2 metode besar ini sudah ada sejak zaman Nabi shallallahu 'alaihi wasallam.
Yang paling terkenal adalah kisah Shalat Ashar Bani Quraizhah.
Sebagian sahabat bersikukuh pada tekstual sabda Nabi shallallahu 'alaihi wasallam tuk tidak Shalat Ashar sebelum sampai Kampung Bani Quraizhah. Walaupun akhirnya sebagian mereka melaksanakan Shalat Ashar di waktu Isya hari itu.

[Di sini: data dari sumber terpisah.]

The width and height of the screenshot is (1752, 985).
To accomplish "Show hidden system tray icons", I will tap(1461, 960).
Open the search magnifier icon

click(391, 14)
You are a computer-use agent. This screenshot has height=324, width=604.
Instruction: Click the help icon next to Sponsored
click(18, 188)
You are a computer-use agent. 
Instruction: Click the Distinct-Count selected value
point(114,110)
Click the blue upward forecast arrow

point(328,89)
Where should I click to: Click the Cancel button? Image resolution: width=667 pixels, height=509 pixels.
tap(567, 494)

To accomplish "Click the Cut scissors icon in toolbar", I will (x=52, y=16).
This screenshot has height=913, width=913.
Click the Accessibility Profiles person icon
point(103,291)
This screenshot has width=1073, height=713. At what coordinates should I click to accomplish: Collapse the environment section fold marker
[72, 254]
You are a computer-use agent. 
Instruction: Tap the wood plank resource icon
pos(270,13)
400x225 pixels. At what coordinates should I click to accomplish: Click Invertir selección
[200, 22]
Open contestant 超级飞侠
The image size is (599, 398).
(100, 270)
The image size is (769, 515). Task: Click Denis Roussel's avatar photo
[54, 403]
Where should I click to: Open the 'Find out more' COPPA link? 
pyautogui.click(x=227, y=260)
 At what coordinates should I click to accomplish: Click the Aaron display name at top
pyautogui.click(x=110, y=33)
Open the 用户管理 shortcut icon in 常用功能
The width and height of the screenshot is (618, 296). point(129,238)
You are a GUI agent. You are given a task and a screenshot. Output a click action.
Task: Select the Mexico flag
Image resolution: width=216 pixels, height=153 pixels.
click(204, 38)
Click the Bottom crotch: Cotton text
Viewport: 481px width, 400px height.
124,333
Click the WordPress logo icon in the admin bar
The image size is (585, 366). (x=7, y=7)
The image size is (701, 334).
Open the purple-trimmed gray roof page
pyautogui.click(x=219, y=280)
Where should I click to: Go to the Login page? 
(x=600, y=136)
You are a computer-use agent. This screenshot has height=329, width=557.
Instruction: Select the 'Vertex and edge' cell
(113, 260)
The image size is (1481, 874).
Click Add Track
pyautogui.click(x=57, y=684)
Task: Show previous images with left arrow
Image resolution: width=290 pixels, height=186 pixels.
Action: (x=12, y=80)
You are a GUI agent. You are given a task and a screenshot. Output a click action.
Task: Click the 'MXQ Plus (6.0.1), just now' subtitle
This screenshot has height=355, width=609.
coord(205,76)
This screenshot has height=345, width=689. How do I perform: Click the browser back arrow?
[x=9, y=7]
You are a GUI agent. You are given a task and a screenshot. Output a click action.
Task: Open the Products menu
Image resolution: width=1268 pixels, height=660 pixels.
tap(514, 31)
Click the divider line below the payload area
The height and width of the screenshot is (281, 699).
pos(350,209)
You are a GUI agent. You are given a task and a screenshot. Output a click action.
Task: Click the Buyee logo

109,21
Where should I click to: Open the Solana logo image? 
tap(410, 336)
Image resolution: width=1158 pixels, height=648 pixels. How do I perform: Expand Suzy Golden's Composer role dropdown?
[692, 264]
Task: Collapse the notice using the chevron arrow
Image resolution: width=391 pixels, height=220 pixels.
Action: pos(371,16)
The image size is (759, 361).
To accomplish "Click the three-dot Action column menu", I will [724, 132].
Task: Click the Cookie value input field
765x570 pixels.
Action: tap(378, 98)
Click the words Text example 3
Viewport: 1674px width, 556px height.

Sedangkan sebagian sahabat lain mencoba memahami dengan akal mereka, bahwa sabda Nabi saw adalah "kinayah" agar pasukan bergerak cepat ke kampung Bani Quraizhah, yang akhirnya mereka melanggar larangan Shalat Ashar di tengah perjalanan agar bisa tetap shalat pada waktunya.
Ketika kedua metode ini diadukan kepada Nabi saw, beliau tidak menyalahkan salah satunya. Artinya, keduanya diterima.
Akal, pada dasarnya adalah ayat-ayat kekuasaan Allah yang dianugerahkan kepada manusia. Memakai akal dengan benar untuk memahami dalil, adalah salah cara yang dilakukan para ulama fiqih dari masa ke masa.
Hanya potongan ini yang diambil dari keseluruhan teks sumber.